## ZIELE
• 1. Beantworte diese Fragen zum Interview mit Hans-Peter Friedrich:
(a) Was ist laut Friedrich zum Schutz der Integrität und Sicherheit Europas unerlässlich?
(b) Wann droht laut Friedrich eine noch größere Gefahr?
(c) Wie wird die Verschärfung der Aufnahmeregeln im hervorgehobenen Satz bewertet?
• 2. Setze das Interview mit Hans-Peter Friedrich nach der letzten Frage fort.

Friedrich: Die genannten Beispiele zeigen, dass wir unsere Grenzkontrollen noch weiter verstärken und verbessern müssen. Der Einsatz von weiteren elektronischen Möglichkeiten und die Nutzung moderner Kommunikationsmittel sind auch zum Schutz der Integrität und Sicherheit Europas unerlässlich. Dass derzeit das Gegenteil der Fall ist und Menschen unkontrolliert nach Europa kommen können, ist unter diesem Gesichtspunkt inakzeptabel und muss sofort beendet werden.

BAYERNKURIER: Kann man mithin die Masseneinwanderung aus dem Orient unter Sicherheitsaspekten wirklich komplett von der Terrorgefahr getrennt betrachten?

Friedrich: Unabhängig davon, woher Masseneinwanderer kommen, wäre es sicher fahrlässig, Masseneinwanderung unbeobachtet zu lassen. Allerdings droht eine noch größere Gefahr, wenn wir mit der Zahl der Einwanderer unsere Integrationsfähigkeit überdehnen und sehenden Auges Parallelgesellschaften in Deutschland und Europa zulassen.

Die Verschärfung der Aufnahmeregeln ist ein deutlicher Schritt in die richtige Richtung.

Hans-Peter Friedrich

BAYERNKURIER: Wie schätzen Sie den Willen der Kanzlerin ein, vom Kurs der unbegrenzten Aufnahme von Einwanderern aus dem Orient abzukehren? Bewegt sie sich, vielleicht langsam und unmerklich?

## BEREITGESTELLTES MATERIAL

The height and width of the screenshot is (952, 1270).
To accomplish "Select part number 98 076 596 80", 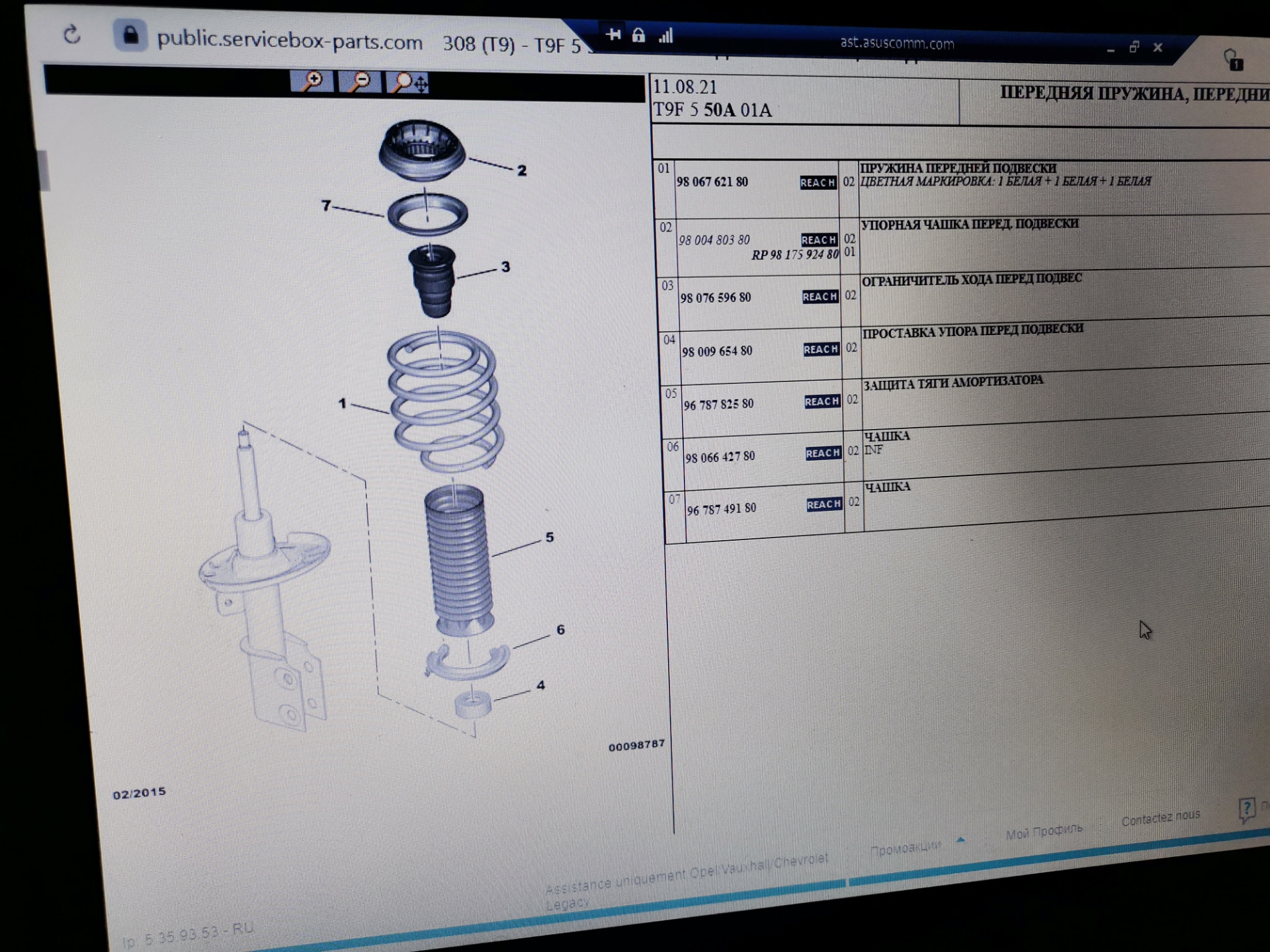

...

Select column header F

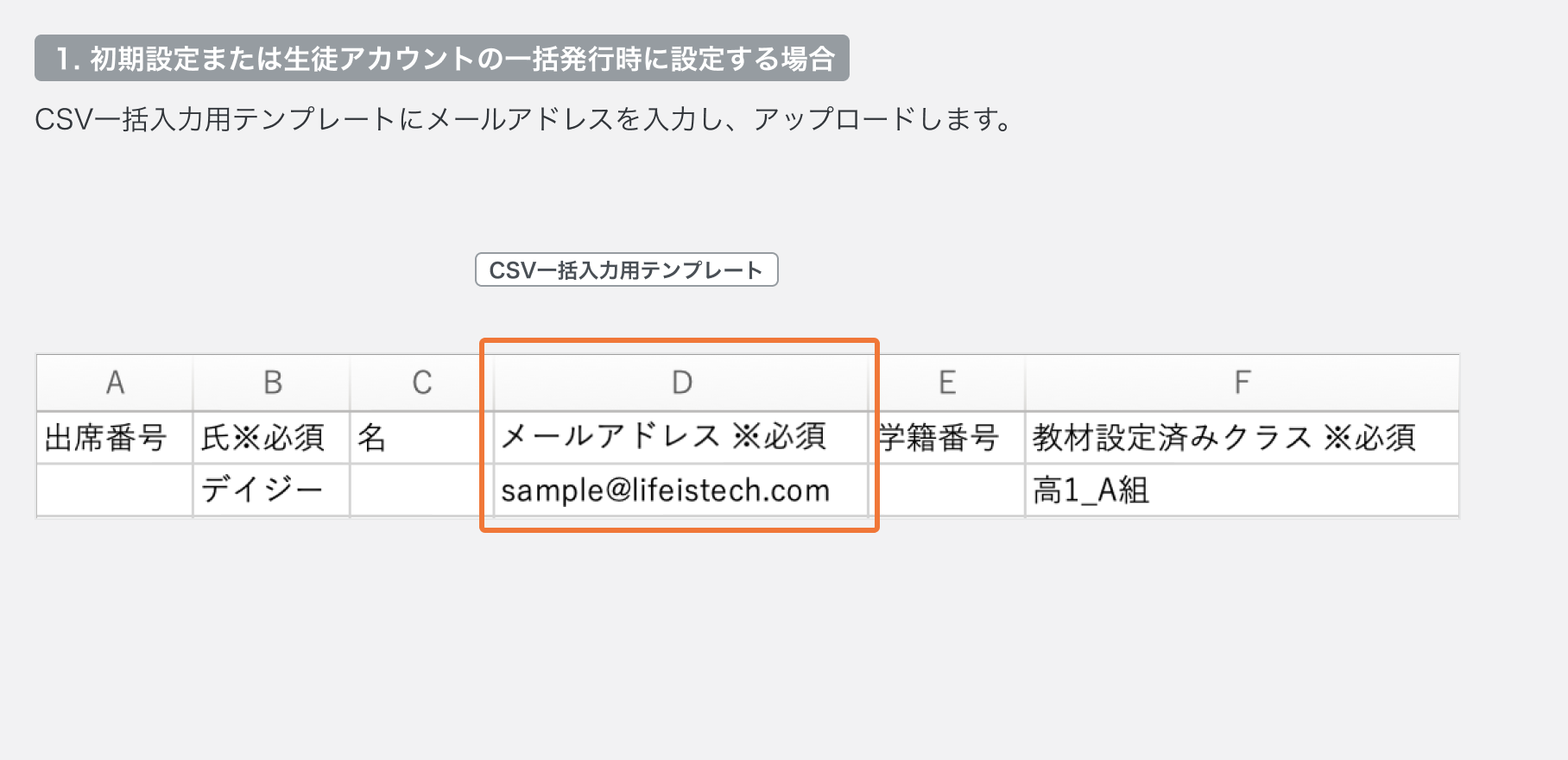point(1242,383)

## ERGEBNISSE
• 1.
(a) Der Einsatz von weiteren elektronischen Möglichkeiten und die Nutzung moderner Kommunikationsmittel.
(b) Wenn mit der Zahl der Einwanderer die Integrationsfähigkeit überdehnt wird und sehenden Auges Parallelgesellschaften in Deutschland und Europa zugelassen werden.
(c) Als deutlicher Schritt in die richtige Richtung.

• 2.
Friedrich: Tatsache ist, dass die Beschlüsse der Koalition zur Verschärfung der Aufnahmeregeln ein deutlicher Schritt in die richtige Richtung sind. Je dezidierter, klarer und hörbarer die Signale in die Krisenländer sind, dass nicht alle zu uns kommen können, umso besser ist es.

BAYERNKURIER: Wie ist denn jetzt die Stimmung in der Unionsfraktion? Man kann sich denken, dass angesichts der schlechten Umfragewerte die Nervosität bei vielen Abgeordneten zunimmt.

Friedrich: Die Unionsfraktion ringt um den richtigen Weg, die richtige Geschwindigkeit und sinnvolle Lösungen. Alle anderen Parteien geben ein diffuses und zum Teil wirres Bild ab. Der Wähler wird dies am Ende auch so erkennen. Deswegen mache ich mir um die Wahlergebnisse der Union keine Sorgen. Ich denke die Kollegen sehen das auch so.